Given these facts, the Seventh Circuit's opinion in Indiana & Michigan Electric seems by far the sounder interpretation of § 110. The statute's technology-forcing nature is reaffirmed, while a showing of technological or economic infeasibility, coupled with a good faith compliance effort, may be considered by EPA or the court as mitigating factors in the process of drafting compliance schedules or imposing fines in enforcement proceedings. No loopholes are cut in the statute, and the resulting regulatory scheme is both reasonable and workable.

This is not to minimize the problems inherent in forcing the development of pollution control technology, however.One recent example is EPA Administrator Russell Train's announcement that the catalytic converter, a new device developed by the automakers to meet the stringent emissions reduction standards imposed by the statute, releases sulfuric acid droplets into the atmosphere.15 The technology developed by the industry in response to high, technology-forcing standards in this instance created environmental harms of its own, and by the time this was discovered, the industry was almost wholly committed to that particular technology and there was insufficient time and corporate flexibility to develop an alternative means of compliance before the statutory deadline.

But the track record of the technology-forcing approach so far is a good one, with its latest product, stack gas desulfurization scrubbers, coming of age within the last year.16 The Third Circuit's misinterpretation of [5 ELR 10059] § 110, if it prevails, would in effect prohibit the inclusion of technology-forcing provisions in state implementation plans, and take federal air pollution control policy back to the discredited pre-1970 approach of weak standards and lax enforcement.

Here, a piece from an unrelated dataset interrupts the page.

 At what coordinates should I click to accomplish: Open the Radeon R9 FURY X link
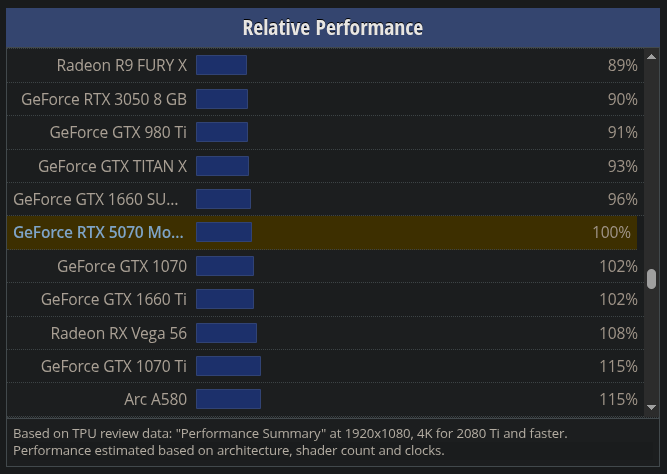tap(122, 66)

The Seventh Circuit's view of the statutory scheme, on the other hand, affirms a vigorous federal role in air pollution control and upholds the technology-forcing approach which has thus far served us well. Its ruling is supported both by a reading of the statute and considerations of logic and policy, and would, it seems, be in a strong position vis-a-vis the Third Circuit's view should the Supreme Court ultimately rule on this split of authority between the two circuits.

1. Indiana & Michigan Electric Company v. Environmental Protection Agency, 5 ELR 20191 (7th Cir. Jan. 23, 1975).

2. St. Joe Minerals Corporation v. Environmental Protection Agency, 5 ELR 20188 (3d Cir. Jan. 29, 1975).

3. 42 U.S.C. § 1857c-5, ELR 41206.

4. 5 ELR 20191 (7th Cir. Jan. 23, 1975).

5. 42 U.S.C. § 1857c-8, ELR 41209-41210.

6. 42 U.S.C. § 1857h-5(b)(2), ELR 41226.

7. 3 ELR 20634 (6th Cir. 1973).

8. 2 ELR 20683 (3d Cir. 1972).

9. 5 ELR 20188 (3d Cir. Jan. 29, 1975).

10. Duquesne Light Co. v. Environmental Protection Agency, 3 ELR 20483 (3d Cir. 1973).

11. Id.

12. 3 ELR 20310 (4th Cir. 1973).

13. S. Rep. No. 91-1196, 91st Cong., 2d Sess. 9 (1970).

14. 116 Cong. Rec. 33317 (Sept. 22, 1970).

15. See Environmental Protection Agency — Recent Developments, 5 ELR 20160 (Apr. 1975).

16. See Comment, Tall Stacks Versus Scrubbers: $3.5 Million Publicity Campaign Fails to Discredit Emission Reduction Technology, 5 ELR 10009 (Jan. 1975).